Most small business owners plan to go hiring in 2017

But employers’ confidence is flagging after a rocky 2016.

By Conor McMahon Reporter, Fora

NEARLY TWO-THIRDS of small business owners plan to hire new staff this year.

That’s according to a survey conducted by the Small Firm Association (SFA), which found that 64% of its members plan to add new names to their payroll during the next 12 months.

However the figure is down one percentage point compared to the results from a similar survey published this time last year.

The SFA polled 748 of its members between 1 and 15 December 2016 and found that only half of the respondents feel the overall business environment is improving, down from 77% one year ago.

Despite the positive early indicators, SFA director Patricia Callan said 2016 proved to be a challenging year for small business.

“The optimism that existed at the beginning of the year has given way to a much more cautious sentiment among small businesses due to emerging wage demands, Brexit and downward revisions of growth forecasts,” she said.

That said, more than half of SFA members said their business is growing, while just 9% said their operations were in decline.

“This shows that 2017 still has the potential to be a strong year if the risks are managed effectively at firm level and government level,” Callan said.

6/11/2009. ICTU National Day of Protests SFA director Patricia Callan
Source: Sasko Lazarov/


The most common risk cited was wage inflation, with just under one-quarter putting it at the top of their list of threats for 2017.
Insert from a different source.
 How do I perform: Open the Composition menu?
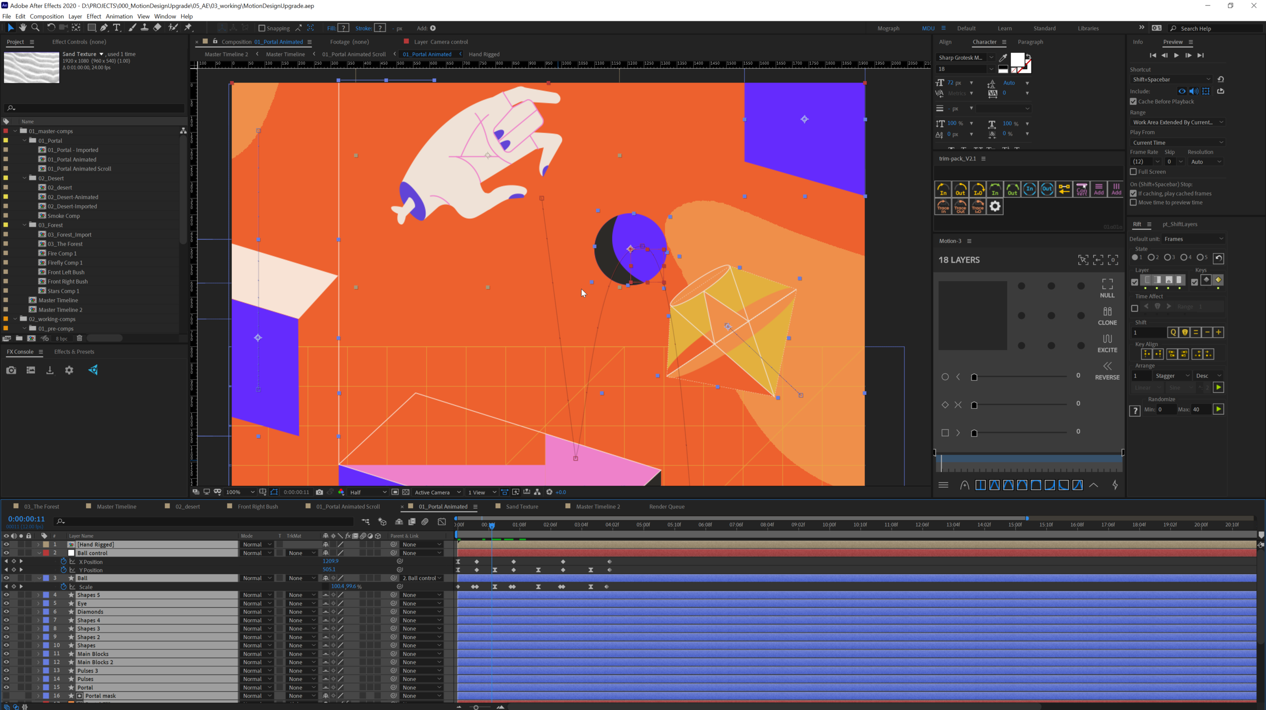(x=47, y=16)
The weakened sterling exchange rate, a prolonged period of slow economic growth and cash-flow problems were highlighted as other business risks this year.
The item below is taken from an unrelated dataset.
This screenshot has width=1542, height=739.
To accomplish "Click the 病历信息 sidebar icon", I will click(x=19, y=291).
“Many of these require decisive measures at government level and the SFA will work with the Department of Jobs, Enterprise and Innovation and other departments to ensure the appropriate actions are taken,” Callan said.

High on the SFA’s agenda for 2017 is “full tax equalisation between the self-employed and employees”.

Other priorities include “access to public contracts for small firms and cost competitiveness”.

Callan added that “investment in housing, broadband, childcare and transport infrastructure must be prioritised to ensure that Ireland remains an attractive location for investment and talent”.

She claimed that “if the specific concerns of small businesses are addressed, 2017 will be a very positive year for the sector.”

Unsurprisingly, most small business owners and managers – 32% of them – see the biggest opportunity for their business in “domestic economic growth”.

Participants said getting new products to market, exporting product and new marketing campaigns would present potential growth opportunities.